Eppure, se oggi non è più possibile trovare un singolo pezzo di
Parmigiano kasher in tutto il mondo, la colpa non è del terremoto.
Il Parmigiano è uno dei più rinomati alimenti made in Italy, e gode di
una certificazione di origine protetta a tutela del suo straordinario
processo di produzione. Le tecniche sono tramandate di generazione in
generazione fin dal Medioevo e devono essere rispettate rigorosamente
per ottenere il marchio dal Consorzio del Parmigiano.
Qual è dunque l’ostacolo a una produzione kasher? Naturalmente il
caglio, che deve essere di vitello. La questione è delicata non per il
problema di mischiare carne e latte, perché “dal momento in cui la
sostanza viene estratta dallo stomaco dell’animale a quello in cui
viene utilizzato per produrre il formaggio, il caglio subisce tante e
tali trasformazioni da non essere più considerato di carne” spiega il
presidente dell’Assemblea dei rabbini d’Italia Elia Richetti. Tuttavia,
essendo un ingrediente fondamentale per creare il Parmigiano, non è
possibile che provenga da qualcosa che all’origine non era permesso
mangiare. Pertanto è necessario usare un vitello macellato secondo le
regole della kasherut. E i produttori di Parmigiano sono restii ad
accettare un ingrediente che non arriva da fornitori di fiducia e di
cui non possono controllare fino in fondo la qualità.
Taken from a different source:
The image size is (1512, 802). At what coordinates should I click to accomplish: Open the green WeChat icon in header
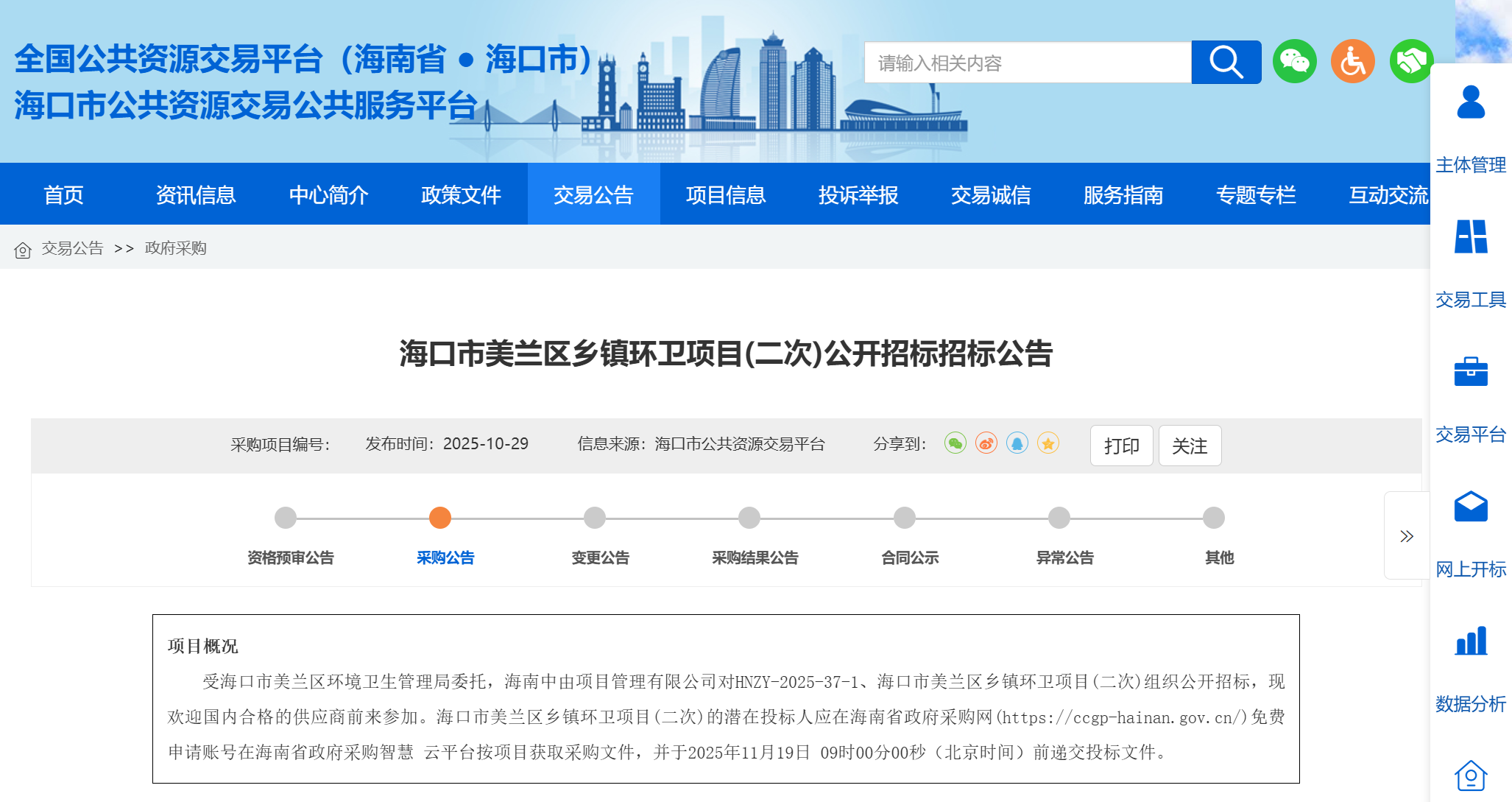pyautogui.click(x=1294, y=62)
Problema cui si
aggiunge la necessità di predisporre impianti utilizzabili solo per la
produzione kosher che rendono la stessa particolarmente costosa.
Ciononostante, il caseificio Fanticini di Reggio Emilia diversi anni fa
accettò di mettersi in gioco. “La mia famiglia era nel settore
dall’inizio del secolo scorso – racconta Irma Fanticini, 96 anni – Mio
figlio Piero rappresenta la terza generazione di professionisti
dell’arte casearia. Fu lui a decidere di produrre il Parmigiano kasher,
ma quando è andato in pensione abbiamo venduto il caseificio e i nuovi
proprietari hanno cessato la produzione”.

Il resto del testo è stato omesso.